Render the part of the data that opens with the line containing "What do you see at coordinates (1850, 566)" and closes with the line containing "coordinates (300, 297)." as a Markdown table with the columns Row and Line. Number each row and skip blank lines.

****

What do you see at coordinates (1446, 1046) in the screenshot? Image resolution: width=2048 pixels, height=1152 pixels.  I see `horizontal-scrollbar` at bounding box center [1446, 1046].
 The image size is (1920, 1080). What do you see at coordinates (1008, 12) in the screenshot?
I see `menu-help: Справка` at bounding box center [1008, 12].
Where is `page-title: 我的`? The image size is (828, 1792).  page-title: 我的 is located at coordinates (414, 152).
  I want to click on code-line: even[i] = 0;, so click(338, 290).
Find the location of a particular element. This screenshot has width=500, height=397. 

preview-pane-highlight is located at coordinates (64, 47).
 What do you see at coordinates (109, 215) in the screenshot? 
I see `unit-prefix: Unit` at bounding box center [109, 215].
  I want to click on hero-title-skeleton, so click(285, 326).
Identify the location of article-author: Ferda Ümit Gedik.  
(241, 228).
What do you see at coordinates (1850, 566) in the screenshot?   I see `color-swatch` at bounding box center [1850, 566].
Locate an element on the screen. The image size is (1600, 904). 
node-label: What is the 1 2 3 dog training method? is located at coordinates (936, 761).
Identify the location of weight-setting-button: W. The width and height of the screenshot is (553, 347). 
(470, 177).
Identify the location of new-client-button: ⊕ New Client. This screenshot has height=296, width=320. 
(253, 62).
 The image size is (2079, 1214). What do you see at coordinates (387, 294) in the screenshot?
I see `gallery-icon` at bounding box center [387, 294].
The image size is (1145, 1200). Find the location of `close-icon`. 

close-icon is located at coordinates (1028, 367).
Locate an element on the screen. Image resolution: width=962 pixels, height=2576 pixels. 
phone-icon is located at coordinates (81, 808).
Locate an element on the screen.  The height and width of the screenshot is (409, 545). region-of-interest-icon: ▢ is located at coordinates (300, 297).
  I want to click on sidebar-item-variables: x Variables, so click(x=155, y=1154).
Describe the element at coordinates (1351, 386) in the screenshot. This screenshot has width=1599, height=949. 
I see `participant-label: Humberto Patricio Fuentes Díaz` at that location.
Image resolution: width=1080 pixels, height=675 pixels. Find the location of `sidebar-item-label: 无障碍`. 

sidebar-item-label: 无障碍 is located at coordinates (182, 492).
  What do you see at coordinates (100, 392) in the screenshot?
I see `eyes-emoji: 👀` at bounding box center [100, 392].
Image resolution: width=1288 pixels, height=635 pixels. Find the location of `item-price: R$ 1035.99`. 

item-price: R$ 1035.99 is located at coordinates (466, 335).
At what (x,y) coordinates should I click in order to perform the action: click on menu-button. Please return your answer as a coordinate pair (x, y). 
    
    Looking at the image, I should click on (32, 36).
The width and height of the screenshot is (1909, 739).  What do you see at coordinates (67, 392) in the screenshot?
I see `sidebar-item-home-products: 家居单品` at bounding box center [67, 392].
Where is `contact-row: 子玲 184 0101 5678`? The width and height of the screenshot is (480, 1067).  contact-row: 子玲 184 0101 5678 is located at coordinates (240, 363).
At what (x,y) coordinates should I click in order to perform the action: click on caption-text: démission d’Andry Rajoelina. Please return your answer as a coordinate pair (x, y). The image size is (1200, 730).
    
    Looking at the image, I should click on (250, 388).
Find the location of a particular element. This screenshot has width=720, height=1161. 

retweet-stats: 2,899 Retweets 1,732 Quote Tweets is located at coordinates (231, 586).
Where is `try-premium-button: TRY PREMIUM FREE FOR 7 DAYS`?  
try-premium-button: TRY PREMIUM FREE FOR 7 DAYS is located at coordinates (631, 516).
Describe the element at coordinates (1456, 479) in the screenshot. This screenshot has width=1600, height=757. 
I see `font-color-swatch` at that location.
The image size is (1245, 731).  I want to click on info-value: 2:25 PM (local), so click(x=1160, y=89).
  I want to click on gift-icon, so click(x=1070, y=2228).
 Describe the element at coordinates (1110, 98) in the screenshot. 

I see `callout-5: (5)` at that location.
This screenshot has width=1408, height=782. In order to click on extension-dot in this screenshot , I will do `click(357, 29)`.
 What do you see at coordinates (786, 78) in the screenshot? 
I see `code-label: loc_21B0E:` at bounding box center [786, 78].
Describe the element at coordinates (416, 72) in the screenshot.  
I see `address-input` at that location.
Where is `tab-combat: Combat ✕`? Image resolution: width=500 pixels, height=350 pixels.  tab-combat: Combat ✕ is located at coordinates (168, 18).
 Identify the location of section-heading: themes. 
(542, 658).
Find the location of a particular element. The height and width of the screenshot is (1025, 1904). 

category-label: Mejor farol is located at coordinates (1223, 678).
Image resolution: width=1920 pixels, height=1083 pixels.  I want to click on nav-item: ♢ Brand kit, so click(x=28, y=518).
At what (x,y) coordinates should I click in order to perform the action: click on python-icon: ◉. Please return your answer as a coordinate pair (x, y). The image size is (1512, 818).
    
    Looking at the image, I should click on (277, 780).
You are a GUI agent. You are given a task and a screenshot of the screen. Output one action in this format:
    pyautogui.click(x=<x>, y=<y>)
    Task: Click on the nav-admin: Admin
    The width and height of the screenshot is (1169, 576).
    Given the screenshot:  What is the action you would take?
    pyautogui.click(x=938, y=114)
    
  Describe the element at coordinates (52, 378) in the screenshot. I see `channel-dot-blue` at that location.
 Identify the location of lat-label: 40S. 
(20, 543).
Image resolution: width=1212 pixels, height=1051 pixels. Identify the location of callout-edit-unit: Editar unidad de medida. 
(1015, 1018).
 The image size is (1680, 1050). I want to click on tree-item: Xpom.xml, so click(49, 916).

****

Response to the exercise –
| Row | Line |
|---|---|
| 1 | What do you see at coordinates (1850, 566) in the screenshot?   I see `color-swatch` at bounding box center [1850, 566]. |
| 2 | Locate an element on the screen. The image size is (1600, 904).  |
| 3 | node-label: What is the 1 2 3 dog training method? is located at coordinates (936, 761). |
| 4 | Identify the location of weight-setting-button: W. The width and height of the screenshot is (553, 347).  |
| 5 | (470, 177). |
| 6 | Identify the location of new-client-button: ⊕ New Client. This screenshot has height=296, width=320.  |
| 7 | (253, 62). |
| 8 |  The image size is (2079, 1214). What do you see at coordinates (387, 294) in the screenshot? |
| 9 | I see `gallery-icon` at bounding box center [387, 294]. |
| 10 | The image size is (1145, 1200). Find the location of `close-icon`.  |
| 11 | close-icon is located at coordinates (1028, 367). |
| 12 | Locate an element on the screen. Image resolution: width=962 pixels, height=2576 pixels.  |
| 13 | phone-icon is located at coordinates (81, 808). |
| 14 | Locate an element on the screen.  The height and width of the screenshot is (409, 545). region-of-interest-icon: ▢ is located at coordinates (300, 297). |